Quanto a don Milani la promozione senza aver studiato è stata una delle degenerazioni del ’68 in ambito universitario che non lo riguardava affatto perchè lui nella sostanza apparteneva all’aristocrazia medioevale in cui i cavalieri si dedicavano alla difesa degli orfani, delle vedove e degli ultimi, ma nel suo lavoro di dare agli ultimi la parola è stato severissimo, li faceva studiare 365 giorni all’anno e non si limitava al programma ministeriale ma spaziava anche sull’apologia di Socrate, sulla musica classica, sull’astrolabio, sul lavoro manuale che apre la mente ecc. ed era per lui un passaggio obbligato perchè potessero intendere il vangelo. Comunque, per quanto se ne possa pensare tutto il male possibile, resta che ha lasciato una serie di messaggi che ancora sono da scoprire nella loro completezza culturale e di visione.
Ma il ‘milanismo’ eccome ha fatto danni, della mano dei comunistoidi…
Il milanismo non è don MIlani
Sarà, di certo la ‘professoressa’ sua interlocutrice-avversaria era iscritta al PCI… Anch’io ebbi a Torino tanti anni fa una Togliatti professoressa d’Inglese. Filai due volte a settembre… Però nel ’68 il gruppo dirigente comunista fece la castroneria di appoggiare le tesi del MS e del ‘milanismo’. E di lì deriva gran parte el disastro attuale, di fronte al disinteresse degli sciagurati democristiani al governo ed all’insignificanza della destra di allora, ghettizzata e quasi senza voce…
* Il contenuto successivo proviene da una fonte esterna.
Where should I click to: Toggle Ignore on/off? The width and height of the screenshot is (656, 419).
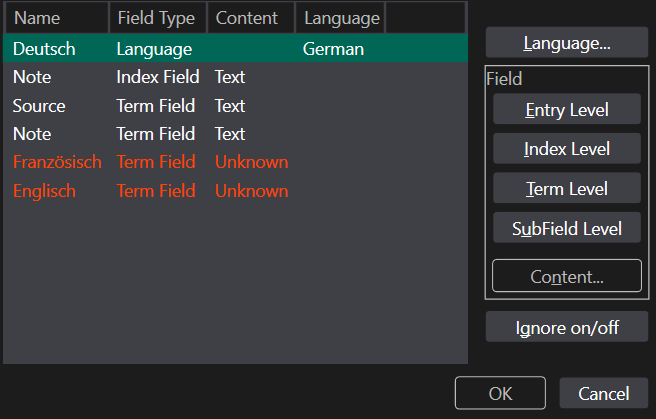pos(566,327)
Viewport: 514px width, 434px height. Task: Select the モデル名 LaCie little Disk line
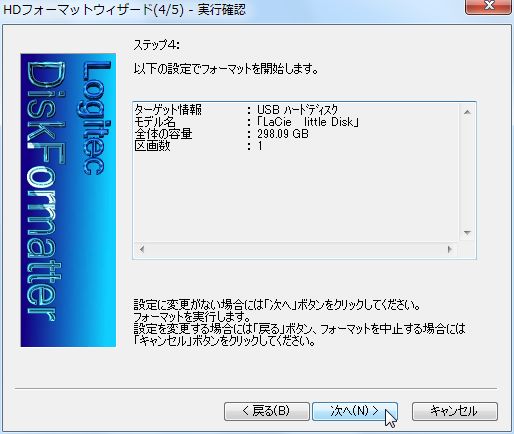[246, 122]
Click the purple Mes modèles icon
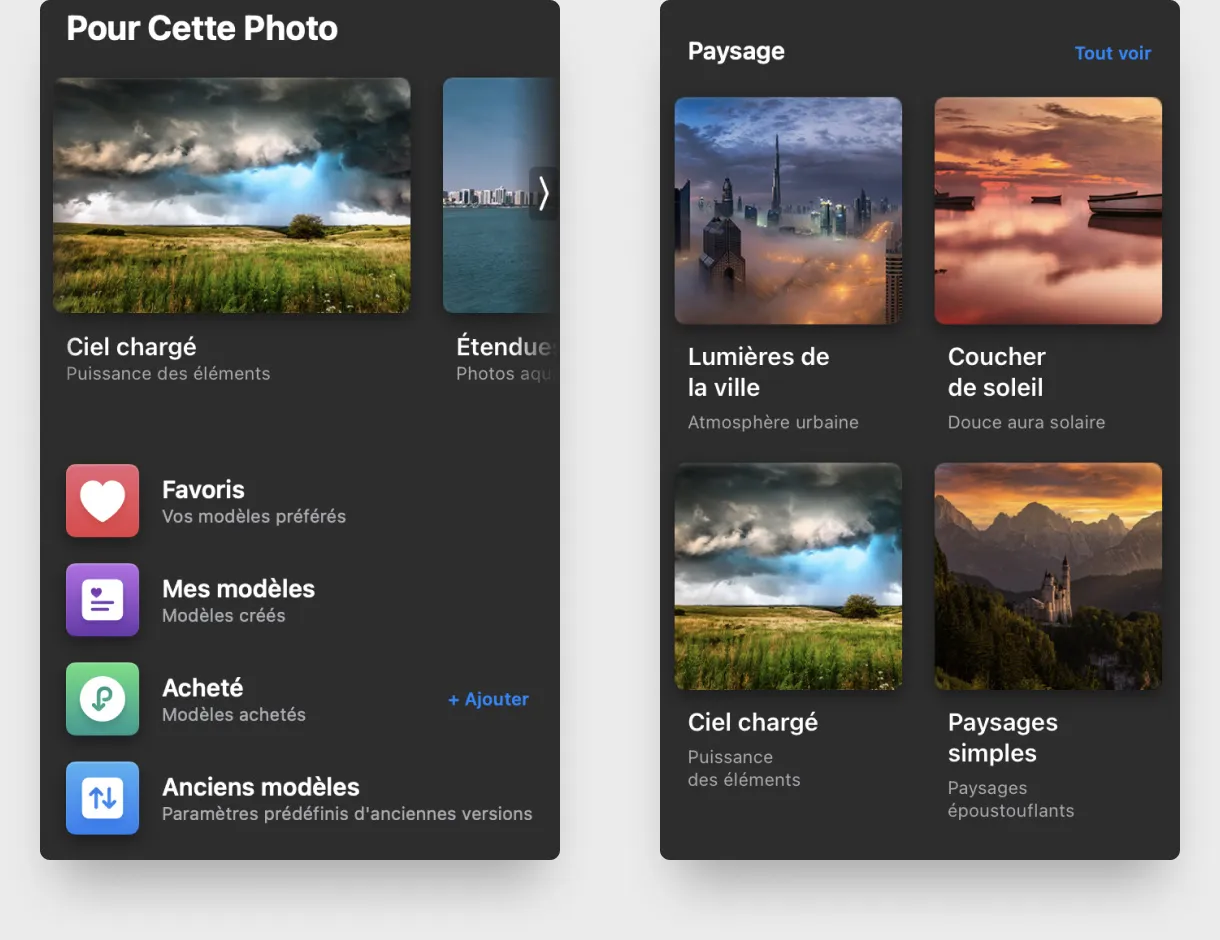This screenshot has height=940, width=1220. [102, 599]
Il gruppo comunista nel ’68 fece finta di appoggiare le tesi del MS in realtà ci entrò per condurlo dove voleva e disinnescarne la carica innovatrice, contribuendo a diffondervi l’ideologia marxista.
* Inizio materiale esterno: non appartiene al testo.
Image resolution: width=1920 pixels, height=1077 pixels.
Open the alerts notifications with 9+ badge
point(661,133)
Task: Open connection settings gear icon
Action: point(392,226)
Il vero ’68 nacque in America a Berkeley il 2 dicembre del ’64 con un discorso di Mario Savio, leader degli studenti, che ruotava attorno al tema della liberazione dal meccanicismo ideologico illuminista, liberale, marxista e industrial/consumista che riassume i precedenti, “Il rettore ci ha detto che l’università è una macchina; se è così allora noi ne saremo solo il prodotto finale, su cui non abbiamo diritto di parola. Saremo clienti – dell’industria, del governo, del sindacato…ma noi siamo esseri umani!….” In questa reazione contro l’entrare in una società come catena di montaggio c’erano già le prime basi della rivoluzione ecologica (v. Il mio libro La rivoluzione integrale) che non è né di destra né di sinistra, ma fa riemergere alcune critiche alla modernità fatte dalla chiesa. Il problema è che la destra, nata nella rivoluzione francese e arrivata fino alla destra nostra, non è conservatrice ma altrettanto industrialista, cementificatrice e disponibile a servire la commercializzazione finanziaria quanto la sinistra, la quale ha preso la bandiera ecologica per tenerla ai margini delle magnifiche sorti e progressive della società dei consumi.
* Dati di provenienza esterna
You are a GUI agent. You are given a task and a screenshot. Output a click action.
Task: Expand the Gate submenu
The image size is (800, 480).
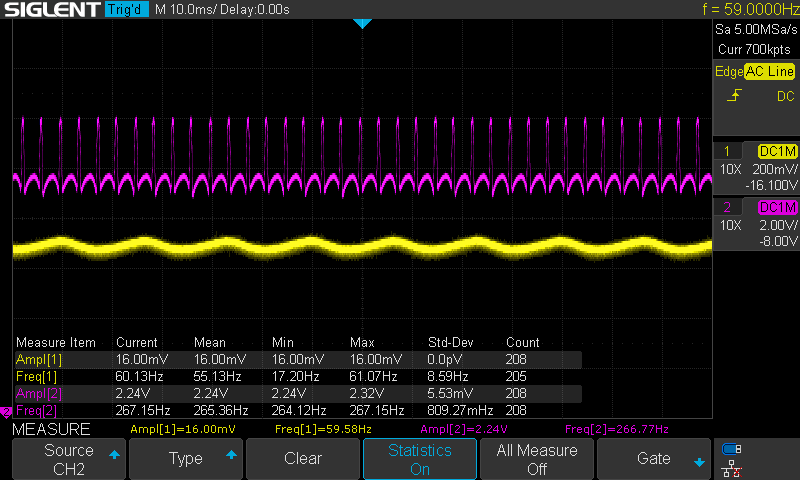[x=654, y=459]
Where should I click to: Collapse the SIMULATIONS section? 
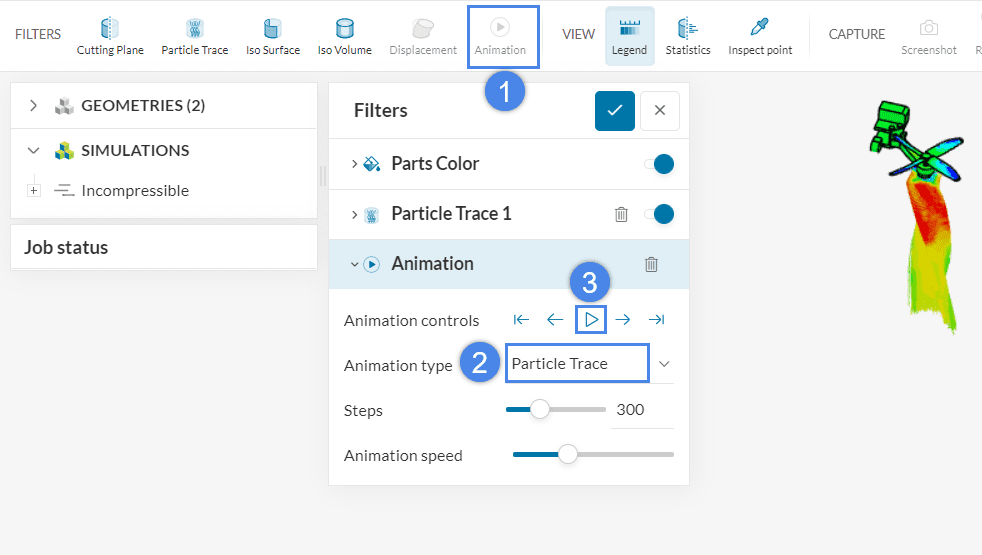(x=33, y=150)
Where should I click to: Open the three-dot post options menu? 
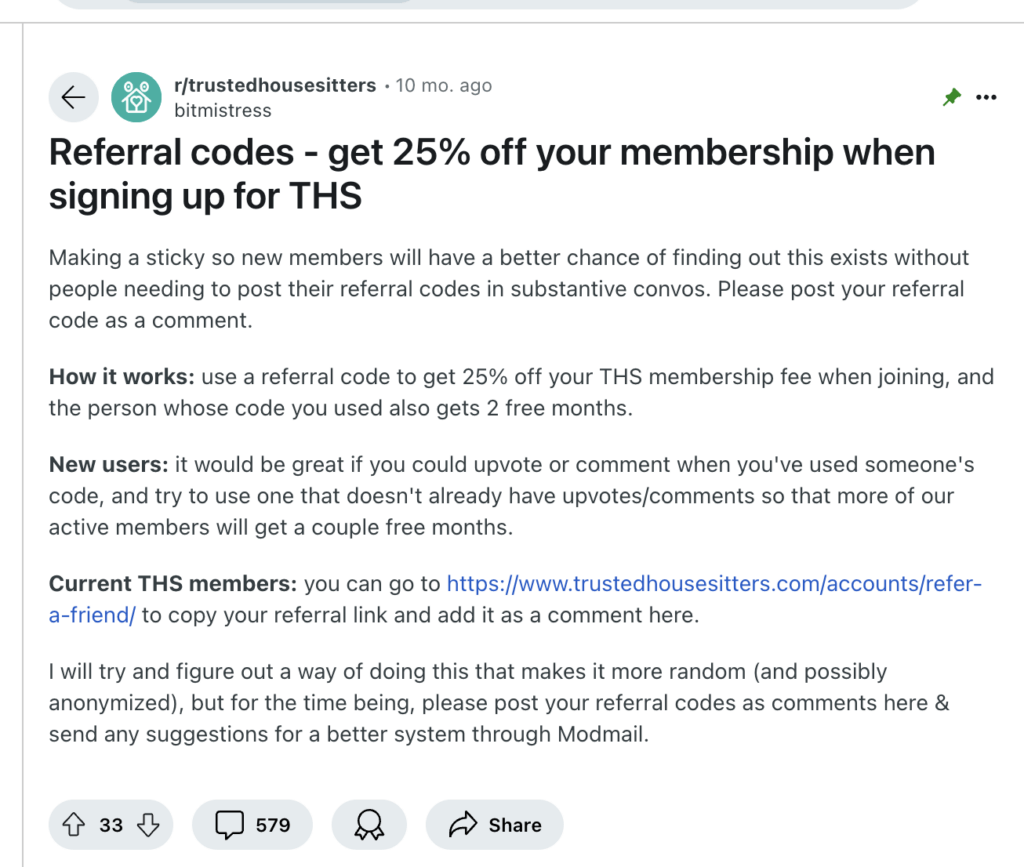point(986,97)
L’interpretazione del milanismo da parte del MS è una degenerazione interessata del lavoro di Don Milani, il quale si occupava solo delle elementari e delle medie e di dare la parola a chi non l’aveva perché potesse farsi valere nella vita e capire il vangelo. In una lettera scrive (cito a memoria e potrei sbagliare qualche parola ma non il senso) “la scuola come io la vorrei non sarà fatta che da una famiglia dove il babbo e la mamma fanno scuola ai loro figli o da una parrocchietta di montagna dove il parroco fa scuola ai ragazzi, cioè per amore, non dallo stato”. A mio parere lui contesta allo stato di curare i sani ed espellere i malati proprio in quei primi anni delle elementari e delle medie, dove invece tutti devono essere portati ad acquisire la parola: l’unica incarnazione di una parte di questo principio è stato l’insegnante di sostegno.